Przebudzenie Jerry Ahern 6,1
ocenił(a) na 24 lata temu Wypaliło mi mózg... Pamiętam, gdy w okolicach czwartej klasy podstawówki pisałem książkę, różnica w stosunku do Krucjaty polegała na tym, że nie było w niej tyle broni i trupów, poza tym naiwność dziecka Ahern zachował doskonale.
Otóż wymyślił sobie, że obudzi dzieci Rourke'a z blisko 500-letniego snu, one dorosną, po czym obudzą starszych, rozpłodzą się i będą żyli długo i szczęśliwie z niewielką naleciałością chowu wsobnego. Samo w sobie mnie to zaskoczyło, nawet nieźle - pomyślałem, ale dalej było zabawniej, choć jak Sara złapał focha, że jej Rourke dzieci postarzał, to trochę ją poparłem. Ale nie uprzedzajmy faktów. Zatem nieco wcześniej dzieci Rourke'a nauczyły się uprawiać owoce i warzywa. (Uwaga, na ziemi nie ma zwierząt.) Nagle, w okolicy 120 strony Ahern sobie przypomina, że do owoców potrzebne jest zapylenie, a przecież nie ma zwierząt. Damn, pomyślał po amerykańsku i wymyślił... nie pamiętam już co, bo tak się uśmiałem, że zapomniałem ;) Coś w stylu autozapylających się roślin, czy tam spryskiwacza pyłku. Bez znaczenia dla fabuły, ale to słodkie jest, gdy widzisz, że pisarz sobie przypomina, że dał ciała, bo trzy książki wstecz czegoś nie napisał i teraz jednozdaniowym wyjaśnieniem to naprawia.
Wracajmy jednak do fabuły. Tuż przed obudzeniem starych, młody Rourke stwierdza, że wyjdzie na zewnątrz Schronu, bo usłyszał jakiś bełkot przez radio i to muszą być ludzie. Wychodzi, bach, leci samolot. Surprise! Co robi młody Rourke? Wsiada na Harleya i jedzie za chemitrailsem. Tutaj wychodzi, że przecież młody ma 500 letniego Harleya, więc Jaś i Małgosia robią przegląd Harleya i młody rusza w drogę. Tu znowu retrospektywny spojlerek Aherna, młody Rourke miał przekazane przez starego mapę rezerw paliwowych, więc może jechać, gdzie chce. Oczywiście benzyna jest świeżutka i pachnie fiołkami. Kabaret! Więc odpala 500-letniego Harleya po podładowaniu akumulatora i jedzie w kierunku, w którym odleciał samolot. Następnie starzy się budzą, a Małgosia mówi do tego Żyda, co to go stary Rourke polubił, że go kocha bo patrzyła na niego w kapsule. Tuż potem, w tzw. równoległej rzeczywistości, Jaś mówi do napotkanej Halinki z Arki, że też ją kocha i pierwszy raz dotyka piersi kobiety. Następnie albo uprzednio, bez znaczenia, do akcji wkraczają kanibale.
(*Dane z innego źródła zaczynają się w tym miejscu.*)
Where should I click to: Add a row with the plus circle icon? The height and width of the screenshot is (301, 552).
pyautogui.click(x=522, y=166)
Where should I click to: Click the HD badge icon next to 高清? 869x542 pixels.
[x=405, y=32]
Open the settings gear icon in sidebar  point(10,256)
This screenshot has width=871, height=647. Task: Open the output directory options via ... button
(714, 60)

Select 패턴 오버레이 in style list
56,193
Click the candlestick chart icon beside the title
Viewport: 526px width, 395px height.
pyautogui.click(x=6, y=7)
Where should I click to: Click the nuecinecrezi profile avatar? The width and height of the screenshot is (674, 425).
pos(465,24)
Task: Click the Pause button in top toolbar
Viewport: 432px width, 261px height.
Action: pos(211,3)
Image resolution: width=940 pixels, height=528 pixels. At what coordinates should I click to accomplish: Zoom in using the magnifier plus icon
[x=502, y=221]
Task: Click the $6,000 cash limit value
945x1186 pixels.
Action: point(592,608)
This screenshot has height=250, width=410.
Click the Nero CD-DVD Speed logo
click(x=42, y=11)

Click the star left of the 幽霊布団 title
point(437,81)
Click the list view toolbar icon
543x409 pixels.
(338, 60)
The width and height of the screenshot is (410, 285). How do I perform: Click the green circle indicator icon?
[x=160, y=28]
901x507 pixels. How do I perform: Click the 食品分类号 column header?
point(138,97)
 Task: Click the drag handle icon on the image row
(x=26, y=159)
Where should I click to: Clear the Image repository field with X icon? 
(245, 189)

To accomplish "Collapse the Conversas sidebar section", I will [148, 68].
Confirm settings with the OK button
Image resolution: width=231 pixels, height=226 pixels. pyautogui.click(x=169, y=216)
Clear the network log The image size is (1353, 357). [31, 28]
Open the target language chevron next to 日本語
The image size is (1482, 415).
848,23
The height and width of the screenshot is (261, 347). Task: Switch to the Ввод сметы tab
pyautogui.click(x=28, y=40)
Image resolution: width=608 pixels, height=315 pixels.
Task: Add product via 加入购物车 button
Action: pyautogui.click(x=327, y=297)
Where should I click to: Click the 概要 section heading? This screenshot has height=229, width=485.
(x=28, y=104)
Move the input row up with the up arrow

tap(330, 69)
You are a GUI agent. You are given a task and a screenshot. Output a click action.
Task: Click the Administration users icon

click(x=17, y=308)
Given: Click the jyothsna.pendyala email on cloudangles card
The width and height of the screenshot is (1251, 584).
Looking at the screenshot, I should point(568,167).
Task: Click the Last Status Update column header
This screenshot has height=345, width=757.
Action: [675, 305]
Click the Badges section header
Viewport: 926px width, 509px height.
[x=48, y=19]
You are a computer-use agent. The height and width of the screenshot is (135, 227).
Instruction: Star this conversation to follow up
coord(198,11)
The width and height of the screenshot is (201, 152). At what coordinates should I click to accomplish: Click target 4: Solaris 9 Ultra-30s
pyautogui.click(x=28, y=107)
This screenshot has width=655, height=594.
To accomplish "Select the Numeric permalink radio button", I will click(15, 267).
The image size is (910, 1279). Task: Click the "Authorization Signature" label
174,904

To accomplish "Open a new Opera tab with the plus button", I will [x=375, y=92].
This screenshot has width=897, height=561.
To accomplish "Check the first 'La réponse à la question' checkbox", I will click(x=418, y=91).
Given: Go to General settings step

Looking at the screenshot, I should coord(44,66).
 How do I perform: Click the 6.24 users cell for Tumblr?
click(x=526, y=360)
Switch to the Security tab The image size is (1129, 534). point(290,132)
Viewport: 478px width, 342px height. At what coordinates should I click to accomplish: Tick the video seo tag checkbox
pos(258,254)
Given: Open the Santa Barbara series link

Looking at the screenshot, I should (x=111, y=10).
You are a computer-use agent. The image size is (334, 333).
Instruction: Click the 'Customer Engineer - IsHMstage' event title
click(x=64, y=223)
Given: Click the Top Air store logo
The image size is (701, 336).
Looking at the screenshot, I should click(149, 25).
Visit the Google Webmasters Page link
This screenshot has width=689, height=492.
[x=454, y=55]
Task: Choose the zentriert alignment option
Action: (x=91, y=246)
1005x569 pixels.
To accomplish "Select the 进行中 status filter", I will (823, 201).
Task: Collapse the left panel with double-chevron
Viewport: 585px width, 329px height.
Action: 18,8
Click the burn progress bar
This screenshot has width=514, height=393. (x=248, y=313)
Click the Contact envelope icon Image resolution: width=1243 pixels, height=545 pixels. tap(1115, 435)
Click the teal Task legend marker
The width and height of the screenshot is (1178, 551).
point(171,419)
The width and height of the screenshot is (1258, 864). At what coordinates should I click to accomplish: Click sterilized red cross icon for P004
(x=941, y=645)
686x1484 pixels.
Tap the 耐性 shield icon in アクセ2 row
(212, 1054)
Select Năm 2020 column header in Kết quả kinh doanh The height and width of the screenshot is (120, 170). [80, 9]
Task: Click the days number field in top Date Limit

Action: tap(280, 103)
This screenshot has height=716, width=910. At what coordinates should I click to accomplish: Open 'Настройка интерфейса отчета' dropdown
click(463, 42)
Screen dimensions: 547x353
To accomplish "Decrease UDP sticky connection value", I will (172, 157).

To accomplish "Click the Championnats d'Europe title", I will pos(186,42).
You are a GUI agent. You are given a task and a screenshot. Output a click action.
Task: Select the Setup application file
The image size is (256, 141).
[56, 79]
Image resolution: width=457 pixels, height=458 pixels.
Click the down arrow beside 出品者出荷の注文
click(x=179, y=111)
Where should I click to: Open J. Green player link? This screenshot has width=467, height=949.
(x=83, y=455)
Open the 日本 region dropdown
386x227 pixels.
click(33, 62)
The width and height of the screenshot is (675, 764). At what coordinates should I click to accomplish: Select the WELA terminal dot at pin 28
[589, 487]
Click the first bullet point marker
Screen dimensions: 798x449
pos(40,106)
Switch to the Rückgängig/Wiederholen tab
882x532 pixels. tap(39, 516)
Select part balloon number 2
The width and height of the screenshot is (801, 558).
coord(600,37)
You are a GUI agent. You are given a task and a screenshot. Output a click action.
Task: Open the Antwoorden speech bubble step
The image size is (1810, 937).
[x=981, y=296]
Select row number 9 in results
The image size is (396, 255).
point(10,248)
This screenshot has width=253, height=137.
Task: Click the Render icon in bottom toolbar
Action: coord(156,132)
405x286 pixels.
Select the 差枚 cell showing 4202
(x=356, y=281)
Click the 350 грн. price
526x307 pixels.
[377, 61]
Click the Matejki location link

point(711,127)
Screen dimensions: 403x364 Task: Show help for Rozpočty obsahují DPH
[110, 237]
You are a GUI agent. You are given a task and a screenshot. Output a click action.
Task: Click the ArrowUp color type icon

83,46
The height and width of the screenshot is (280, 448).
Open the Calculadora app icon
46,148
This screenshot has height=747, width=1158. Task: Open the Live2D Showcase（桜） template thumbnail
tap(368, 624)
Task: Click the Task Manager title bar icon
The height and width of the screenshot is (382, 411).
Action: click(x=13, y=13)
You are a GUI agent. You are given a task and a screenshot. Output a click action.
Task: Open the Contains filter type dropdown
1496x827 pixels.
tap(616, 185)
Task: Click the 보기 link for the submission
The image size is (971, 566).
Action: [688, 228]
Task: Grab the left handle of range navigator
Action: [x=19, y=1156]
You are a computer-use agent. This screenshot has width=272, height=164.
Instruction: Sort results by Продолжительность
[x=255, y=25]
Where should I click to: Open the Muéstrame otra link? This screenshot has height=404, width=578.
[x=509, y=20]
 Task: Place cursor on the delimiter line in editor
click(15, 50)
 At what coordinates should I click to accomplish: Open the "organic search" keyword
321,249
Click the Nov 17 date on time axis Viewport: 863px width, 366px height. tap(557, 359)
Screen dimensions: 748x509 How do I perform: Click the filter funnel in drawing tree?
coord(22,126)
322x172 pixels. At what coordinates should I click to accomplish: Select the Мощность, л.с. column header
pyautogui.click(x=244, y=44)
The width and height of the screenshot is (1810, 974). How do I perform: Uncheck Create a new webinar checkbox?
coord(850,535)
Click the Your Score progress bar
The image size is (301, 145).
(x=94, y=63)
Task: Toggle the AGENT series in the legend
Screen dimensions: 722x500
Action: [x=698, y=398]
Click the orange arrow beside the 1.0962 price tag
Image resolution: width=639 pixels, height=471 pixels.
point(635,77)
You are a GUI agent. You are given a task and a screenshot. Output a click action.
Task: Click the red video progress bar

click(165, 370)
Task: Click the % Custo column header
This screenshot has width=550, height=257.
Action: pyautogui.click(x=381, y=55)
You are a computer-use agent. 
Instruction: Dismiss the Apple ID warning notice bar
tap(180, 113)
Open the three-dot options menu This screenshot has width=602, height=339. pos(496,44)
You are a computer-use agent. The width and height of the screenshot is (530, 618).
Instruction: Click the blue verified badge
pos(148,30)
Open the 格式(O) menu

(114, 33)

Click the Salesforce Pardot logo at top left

Recenzję piszę w okolicy połowy książki, gdyż obawiam się, że nie dotrwam. Usnę w kapsule snem narkotycznym, obudźcie mnie za 500 lat, kiedy wszystkie ślady serii Krucjata Jerry'ego Aherna rozsypią się w pył, a za posiadanie jej będzie 2 lata bezwzględnego więzienia.
Jeśli kiedykolwiek wrócę do tej serii, to tylko w celu odmóżdżenia i będę ją krytykował, aż wióry polecą.
Proponuję ustanowić wyzwanie na Lubimy Czytać - przeczytaj pod rząd wszystkie książki Krucjaty Aherna.
Ostrzegam, seria tylko dla hardcore'owych czytelników.